If there is reason for discipline, if there is false doctrine on the part of the minister, or if there is a serious sin in his life, the way of dismissal may not be chosen. Then the only course open is disciplinary action: suspension and, if no repentance follows, deposition from office. What Art. 11 refers to and covers is a situation in which no specific sin is present which would warrant and necessitate disciplinary action.
As everyone can understand, a deteriorating situation also brings with it that not all words that are spoken to each other are pure and that not every gesture is of a friendly nature. Many sins will be committed when things go from bad to worse. These are not the things meant here. What should be clear is that the way of dismissal is not permitted to be a method of escaping discipline and the need for suspension. It may not be a pretext.
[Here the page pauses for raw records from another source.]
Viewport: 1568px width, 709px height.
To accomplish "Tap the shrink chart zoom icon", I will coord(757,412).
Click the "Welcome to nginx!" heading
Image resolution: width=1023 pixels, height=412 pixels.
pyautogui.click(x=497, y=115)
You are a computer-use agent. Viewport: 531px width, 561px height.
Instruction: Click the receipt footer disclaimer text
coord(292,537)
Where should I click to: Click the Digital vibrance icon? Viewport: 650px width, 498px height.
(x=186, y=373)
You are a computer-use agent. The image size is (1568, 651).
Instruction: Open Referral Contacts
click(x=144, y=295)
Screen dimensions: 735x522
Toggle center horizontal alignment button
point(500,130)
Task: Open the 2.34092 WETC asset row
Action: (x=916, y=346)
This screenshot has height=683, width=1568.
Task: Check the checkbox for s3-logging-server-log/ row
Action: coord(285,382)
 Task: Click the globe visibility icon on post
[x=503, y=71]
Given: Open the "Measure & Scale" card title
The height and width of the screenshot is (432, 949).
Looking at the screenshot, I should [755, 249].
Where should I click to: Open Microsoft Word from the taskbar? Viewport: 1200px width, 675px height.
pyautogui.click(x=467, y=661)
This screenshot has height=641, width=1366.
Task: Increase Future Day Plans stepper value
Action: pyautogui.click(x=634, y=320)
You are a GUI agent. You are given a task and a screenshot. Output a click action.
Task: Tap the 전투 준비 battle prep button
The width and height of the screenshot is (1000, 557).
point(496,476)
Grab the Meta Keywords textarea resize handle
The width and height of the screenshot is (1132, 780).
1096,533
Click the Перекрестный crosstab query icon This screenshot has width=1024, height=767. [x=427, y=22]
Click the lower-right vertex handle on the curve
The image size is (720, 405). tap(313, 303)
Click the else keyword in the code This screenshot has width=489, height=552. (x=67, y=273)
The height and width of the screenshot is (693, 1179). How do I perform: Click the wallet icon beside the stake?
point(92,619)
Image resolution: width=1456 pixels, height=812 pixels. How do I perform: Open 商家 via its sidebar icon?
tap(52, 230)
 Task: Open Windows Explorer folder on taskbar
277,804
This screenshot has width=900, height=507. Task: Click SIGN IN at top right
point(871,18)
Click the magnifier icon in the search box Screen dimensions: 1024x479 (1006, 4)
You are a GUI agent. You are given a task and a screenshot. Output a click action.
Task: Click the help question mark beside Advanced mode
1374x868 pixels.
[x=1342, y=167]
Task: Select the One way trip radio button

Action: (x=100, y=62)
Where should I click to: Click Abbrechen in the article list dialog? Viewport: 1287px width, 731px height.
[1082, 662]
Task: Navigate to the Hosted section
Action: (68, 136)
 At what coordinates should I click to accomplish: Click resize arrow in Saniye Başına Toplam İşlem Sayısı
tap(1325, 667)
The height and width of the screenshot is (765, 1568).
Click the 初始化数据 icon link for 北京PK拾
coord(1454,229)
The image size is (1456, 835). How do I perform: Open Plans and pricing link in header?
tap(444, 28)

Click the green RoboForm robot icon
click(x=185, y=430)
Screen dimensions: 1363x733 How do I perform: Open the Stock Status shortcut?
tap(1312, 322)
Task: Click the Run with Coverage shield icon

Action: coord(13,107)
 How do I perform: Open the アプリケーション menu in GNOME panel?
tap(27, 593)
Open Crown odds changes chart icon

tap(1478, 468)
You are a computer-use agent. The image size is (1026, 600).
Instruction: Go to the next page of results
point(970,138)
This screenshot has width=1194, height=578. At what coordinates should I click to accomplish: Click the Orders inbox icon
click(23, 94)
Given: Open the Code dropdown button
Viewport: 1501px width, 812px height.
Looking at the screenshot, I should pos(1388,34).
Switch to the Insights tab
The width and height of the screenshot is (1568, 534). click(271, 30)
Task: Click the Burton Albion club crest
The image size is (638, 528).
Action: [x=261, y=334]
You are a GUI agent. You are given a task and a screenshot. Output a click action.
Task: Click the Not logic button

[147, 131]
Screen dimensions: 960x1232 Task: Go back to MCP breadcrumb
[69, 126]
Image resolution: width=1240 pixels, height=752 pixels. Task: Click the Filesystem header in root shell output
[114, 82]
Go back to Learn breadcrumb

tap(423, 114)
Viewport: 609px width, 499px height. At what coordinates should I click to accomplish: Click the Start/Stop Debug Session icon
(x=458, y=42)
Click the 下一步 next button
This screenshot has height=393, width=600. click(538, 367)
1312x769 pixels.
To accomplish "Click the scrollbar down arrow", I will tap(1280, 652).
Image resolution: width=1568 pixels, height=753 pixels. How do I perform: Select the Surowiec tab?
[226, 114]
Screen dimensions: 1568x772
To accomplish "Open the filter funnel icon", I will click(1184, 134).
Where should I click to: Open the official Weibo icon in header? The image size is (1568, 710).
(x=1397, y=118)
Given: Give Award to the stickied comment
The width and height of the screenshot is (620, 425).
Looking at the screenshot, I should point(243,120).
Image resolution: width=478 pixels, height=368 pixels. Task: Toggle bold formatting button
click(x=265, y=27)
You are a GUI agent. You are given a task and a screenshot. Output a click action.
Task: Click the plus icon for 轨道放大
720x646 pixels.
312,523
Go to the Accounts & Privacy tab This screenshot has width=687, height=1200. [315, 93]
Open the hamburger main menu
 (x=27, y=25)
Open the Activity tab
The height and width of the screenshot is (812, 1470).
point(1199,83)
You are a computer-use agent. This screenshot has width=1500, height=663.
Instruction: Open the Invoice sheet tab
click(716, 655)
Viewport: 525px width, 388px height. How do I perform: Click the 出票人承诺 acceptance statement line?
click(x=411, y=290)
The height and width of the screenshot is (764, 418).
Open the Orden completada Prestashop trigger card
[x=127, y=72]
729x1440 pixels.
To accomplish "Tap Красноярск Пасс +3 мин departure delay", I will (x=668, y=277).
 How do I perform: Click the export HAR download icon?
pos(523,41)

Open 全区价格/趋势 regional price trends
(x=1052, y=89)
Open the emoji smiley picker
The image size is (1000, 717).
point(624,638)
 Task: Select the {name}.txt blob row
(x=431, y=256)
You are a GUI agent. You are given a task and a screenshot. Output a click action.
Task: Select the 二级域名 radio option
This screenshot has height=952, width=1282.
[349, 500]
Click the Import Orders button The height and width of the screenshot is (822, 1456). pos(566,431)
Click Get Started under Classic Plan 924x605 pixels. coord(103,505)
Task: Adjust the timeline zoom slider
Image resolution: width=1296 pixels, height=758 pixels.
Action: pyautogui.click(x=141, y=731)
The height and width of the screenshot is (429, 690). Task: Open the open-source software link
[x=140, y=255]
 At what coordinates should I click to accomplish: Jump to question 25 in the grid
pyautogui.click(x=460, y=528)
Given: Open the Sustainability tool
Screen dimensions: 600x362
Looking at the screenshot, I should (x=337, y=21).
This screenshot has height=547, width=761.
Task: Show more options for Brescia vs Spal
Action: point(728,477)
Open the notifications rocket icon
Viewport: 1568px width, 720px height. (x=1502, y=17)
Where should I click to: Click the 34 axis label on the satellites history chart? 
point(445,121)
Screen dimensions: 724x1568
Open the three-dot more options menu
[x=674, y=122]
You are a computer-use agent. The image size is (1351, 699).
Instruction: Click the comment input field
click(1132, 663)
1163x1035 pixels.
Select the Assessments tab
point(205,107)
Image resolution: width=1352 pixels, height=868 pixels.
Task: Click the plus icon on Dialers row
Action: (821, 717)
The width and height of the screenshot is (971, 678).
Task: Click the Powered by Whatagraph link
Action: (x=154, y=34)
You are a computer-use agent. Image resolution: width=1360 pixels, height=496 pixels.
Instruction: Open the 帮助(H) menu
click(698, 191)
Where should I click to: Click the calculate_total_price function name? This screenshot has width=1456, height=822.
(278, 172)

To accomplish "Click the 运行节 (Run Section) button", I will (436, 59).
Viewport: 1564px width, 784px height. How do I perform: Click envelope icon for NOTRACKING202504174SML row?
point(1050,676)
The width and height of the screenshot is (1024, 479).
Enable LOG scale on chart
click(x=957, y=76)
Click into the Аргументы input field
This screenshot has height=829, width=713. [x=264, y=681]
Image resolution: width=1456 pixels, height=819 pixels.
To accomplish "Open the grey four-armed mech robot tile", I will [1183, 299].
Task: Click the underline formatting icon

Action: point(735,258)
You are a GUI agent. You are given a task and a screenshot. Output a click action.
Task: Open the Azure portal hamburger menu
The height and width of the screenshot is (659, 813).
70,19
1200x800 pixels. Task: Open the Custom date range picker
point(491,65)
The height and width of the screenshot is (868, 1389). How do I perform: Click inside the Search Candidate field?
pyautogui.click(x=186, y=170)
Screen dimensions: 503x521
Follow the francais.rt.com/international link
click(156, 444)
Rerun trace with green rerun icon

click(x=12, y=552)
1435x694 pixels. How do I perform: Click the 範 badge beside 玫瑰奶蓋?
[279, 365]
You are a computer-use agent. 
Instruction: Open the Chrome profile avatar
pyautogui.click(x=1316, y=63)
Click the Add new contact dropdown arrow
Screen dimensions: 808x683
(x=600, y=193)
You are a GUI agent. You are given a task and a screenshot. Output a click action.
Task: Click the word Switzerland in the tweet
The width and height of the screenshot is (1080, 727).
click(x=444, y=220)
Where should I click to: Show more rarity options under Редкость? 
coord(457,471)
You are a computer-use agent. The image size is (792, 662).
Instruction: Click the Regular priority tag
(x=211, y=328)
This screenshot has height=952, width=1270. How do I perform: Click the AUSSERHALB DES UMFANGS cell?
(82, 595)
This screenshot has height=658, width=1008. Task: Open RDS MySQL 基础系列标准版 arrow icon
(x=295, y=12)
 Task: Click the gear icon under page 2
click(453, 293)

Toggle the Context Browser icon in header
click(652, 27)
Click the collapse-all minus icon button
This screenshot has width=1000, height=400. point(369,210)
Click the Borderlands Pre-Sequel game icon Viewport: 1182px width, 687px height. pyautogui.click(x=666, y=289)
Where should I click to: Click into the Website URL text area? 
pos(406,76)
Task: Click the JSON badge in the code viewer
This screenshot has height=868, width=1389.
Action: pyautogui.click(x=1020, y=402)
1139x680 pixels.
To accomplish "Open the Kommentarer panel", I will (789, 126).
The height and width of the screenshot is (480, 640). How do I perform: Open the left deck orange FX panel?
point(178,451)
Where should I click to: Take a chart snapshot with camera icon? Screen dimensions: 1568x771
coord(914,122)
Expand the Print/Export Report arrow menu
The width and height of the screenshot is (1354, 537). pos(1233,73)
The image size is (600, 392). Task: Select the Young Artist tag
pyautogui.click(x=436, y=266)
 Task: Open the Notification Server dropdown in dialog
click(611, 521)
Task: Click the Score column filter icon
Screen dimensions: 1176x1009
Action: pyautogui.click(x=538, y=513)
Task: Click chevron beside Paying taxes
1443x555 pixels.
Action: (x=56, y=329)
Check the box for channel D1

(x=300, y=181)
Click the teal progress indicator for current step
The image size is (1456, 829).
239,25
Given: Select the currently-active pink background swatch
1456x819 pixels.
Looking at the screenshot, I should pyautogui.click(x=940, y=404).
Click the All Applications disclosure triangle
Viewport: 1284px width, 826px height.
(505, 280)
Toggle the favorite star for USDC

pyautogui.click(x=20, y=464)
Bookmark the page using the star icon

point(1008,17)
If there is no reason for discipline because of a specific sin which renders one worthy of suspension, release or dismissal is the only solution. Certainly, a minister is called for life, but when a consistory has come to the conclusion that for both parties the way of separation is the only solution, the minister is released from his call and will, from the moment when the dismissal becomes effective, no longer be subject to the call from the church. In fact, from that moment on he no longer has a call. A consistory does not issue a call to be "minister-for-life." It has no right to do so. A consistory issues a call to serve as minister in that particular church, there to serve for life, indeed, but only for as long as he is subject to its call, not as a minister-for-life regardless whether he has a bond with that specific church or not. Thus, when the minister is released from the call by that particular church, he no longer has a call to be a minister.
A consistory with the deacons will not lightly come to such a decision and will have explored every other possible avenue to bring about a reversal of the situation. However, the consistory not only has the responsibility for the
 minister, it also has to keep the welfare and interests of the whole congregation in view. The brothers are not allowed to sacrifice the minister for the sake of the congregation, but by the same token they are not allowed to sacrifice the congregation for the sake of the minister either.
Certain safeguards must be observed. Before a decision to dismiss the minister becomes effective, classical approval must be obtained. Regional-synodical deputies must be present as well and they must agree that this is the only solution. Most likely the sister churches were already well-informed about the situation and church visitors will have reported at one or more classes about their efforts to help remove the difficulties. A thorough examination of the situation is needed when the request for approval is received.
When an agreement and consent have been achieved, the minister is released from the call of the congregation to serve as its pastor and teacher, and the bond which was established with his installation is severed. The minister no longer has a congregation and the congregation is vacant.For a long time it could be expected that this would be the end of a long a* d sad development. Perhaps the minister, seeing the "solution" coming, and realizing that he would have to provide for his own needs and those of his family, has already been thinking about ways and means to do this. He will realize that the possibilities of receiving a call from another church are very slim indeed. The Reformed pattern of church government does not allow for an hierarchically arranged transfer to another church. Thus the moment will come that he is completely on his own.